Work to do
Reproduce all of the rows below, switching "filter dropdown" to "filter menu" wherever it occurs and leaving everything else untouched.

(Item-finding records)
────────

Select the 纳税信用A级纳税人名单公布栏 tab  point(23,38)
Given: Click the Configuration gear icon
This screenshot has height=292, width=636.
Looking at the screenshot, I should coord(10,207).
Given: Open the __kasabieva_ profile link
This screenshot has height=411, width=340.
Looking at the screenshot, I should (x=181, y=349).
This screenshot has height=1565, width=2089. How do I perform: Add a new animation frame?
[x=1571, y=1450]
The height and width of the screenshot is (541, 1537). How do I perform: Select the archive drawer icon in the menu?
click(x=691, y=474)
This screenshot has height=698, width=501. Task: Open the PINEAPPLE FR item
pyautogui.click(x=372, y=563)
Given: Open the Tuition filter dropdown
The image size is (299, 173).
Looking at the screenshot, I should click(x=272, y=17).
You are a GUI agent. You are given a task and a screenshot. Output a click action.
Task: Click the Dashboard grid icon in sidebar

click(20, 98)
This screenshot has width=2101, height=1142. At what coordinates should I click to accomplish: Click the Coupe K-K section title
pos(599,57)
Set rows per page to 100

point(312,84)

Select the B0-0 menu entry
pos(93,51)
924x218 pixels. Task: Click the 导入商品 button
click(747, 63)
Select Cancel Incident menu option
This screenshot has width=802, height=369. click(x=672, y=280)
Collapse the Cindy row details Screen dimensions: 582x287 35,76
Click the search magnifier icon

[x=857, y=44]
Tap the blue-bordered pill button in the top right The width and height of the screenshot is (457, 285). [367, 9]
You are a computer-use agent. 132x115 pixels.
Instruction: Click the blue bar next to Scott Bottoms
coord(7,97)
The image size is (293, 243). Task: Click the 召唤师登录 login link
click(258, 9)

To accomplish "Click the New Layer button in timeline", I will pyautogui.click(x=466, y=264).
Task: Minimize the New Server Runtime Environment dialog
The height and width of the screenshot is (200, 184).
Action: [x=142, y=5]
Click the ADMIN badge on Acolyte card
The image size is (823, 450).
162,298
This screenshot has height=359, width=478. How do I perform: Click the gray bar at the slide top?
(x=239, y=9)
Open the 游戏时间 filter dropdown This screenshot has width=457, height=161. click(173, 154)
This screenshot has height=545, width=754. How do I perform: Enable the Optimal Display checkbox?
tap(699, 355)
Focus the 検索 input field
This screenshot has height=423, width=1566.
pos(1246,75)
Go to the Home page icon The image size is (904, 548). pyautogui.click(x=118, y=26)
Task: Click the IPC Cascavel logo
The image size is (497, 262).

────────

Answer to this task
Select the 纳税信用A级纳税人名单公布栏 tab  point(23,38)
Given: Click the Configuration gear icon
This screenshot has height=292, width=636.
Looking at the screenshot, I should coord(10,207).
Given: Open the __kasabieva_ profile link
This screenshot has height=411, width=340.
Looking at the screenshot, I should (x=181, y=349).
This screenshot has height=1565, width=2089. How do I perform: Add a new animation frame?
[x=1571, y=1450]
The height and width of the screenshot is (541, 1537). How do I perform: Select the archive drawer icon in the menu?
click(x=691, y=474)
This screenshot has height=698, width=501. Task: Open the PINEAPPLE FR item
pyautogui.click(x=372, y=563)
Given: Open the Tuition filter menu
The image size is (299, 173).
Looking at the screenshot, I should click(x=272, y=17).
You are a GUI agent. You are given a task and a screenshot. Output a click action.
Task: Click the Dashboard grid icon in sidebar

click(20, 98)
This screenshot has width=2101, height=1142. At what coordinates should I click to accomplish: Click the Coupe K-K section title
pos(599,57)
Set rows per page to 100

point(312,84)

Select the B0-0 menu entry
pos(93,51)
924x218 pixels. Task: Click the 导入商品 button
click(747, 63)
Select Cancel Incident menu option
This screenshot has width=802, height=369. click(x=672, y=280)
Collapse the Cindy row details Screen dimensions: 582x287 35,76
Click the search magnifier icon

[x=857, y=44]
Tap the blue-bordered pill button in the top right The width and height of the screenshot is (457, 285). [367, 9]
You are a computer-use agent. 132x115 pixels.
Instruction: Click the blue bar next to Scott Bottoms
coord(7,97)
The image size is (293, 243). Task: Click the 召唤师登录 login link
click(258, 9)

To accomplish "Click the New Layer button in timeline", I will pyautogui.click(x=466, y=264).
Task: Minimize the New Server Runtime Environment dialog
The height and width of the screenshot is (200, 184).
Action: [x=142, y=5]
Click the ADMIN badge on Acolyte card
The image size is (823, 450).
162,298
This screenshot has height=359, width=478. How do I perform: Click the gray bar at the slide top?
(x=239, y=9)
Open the 游戏时间 filter menu This screenshot has width=457, height=161. click(173, 154)
This screenshot has height=545, width=754. How do I perform: Enable the Optimal Display checkbox?
tap(699, 355)
Focus the 検索 input field
This screenshot has height=423, width=1566.
pos(1246,75)
Go to the Home page icon The image size is (904, 548). pyautogui.click(x=118, y=26)
Task: Click the IPC Cascavel logo
The image size is (497, 262).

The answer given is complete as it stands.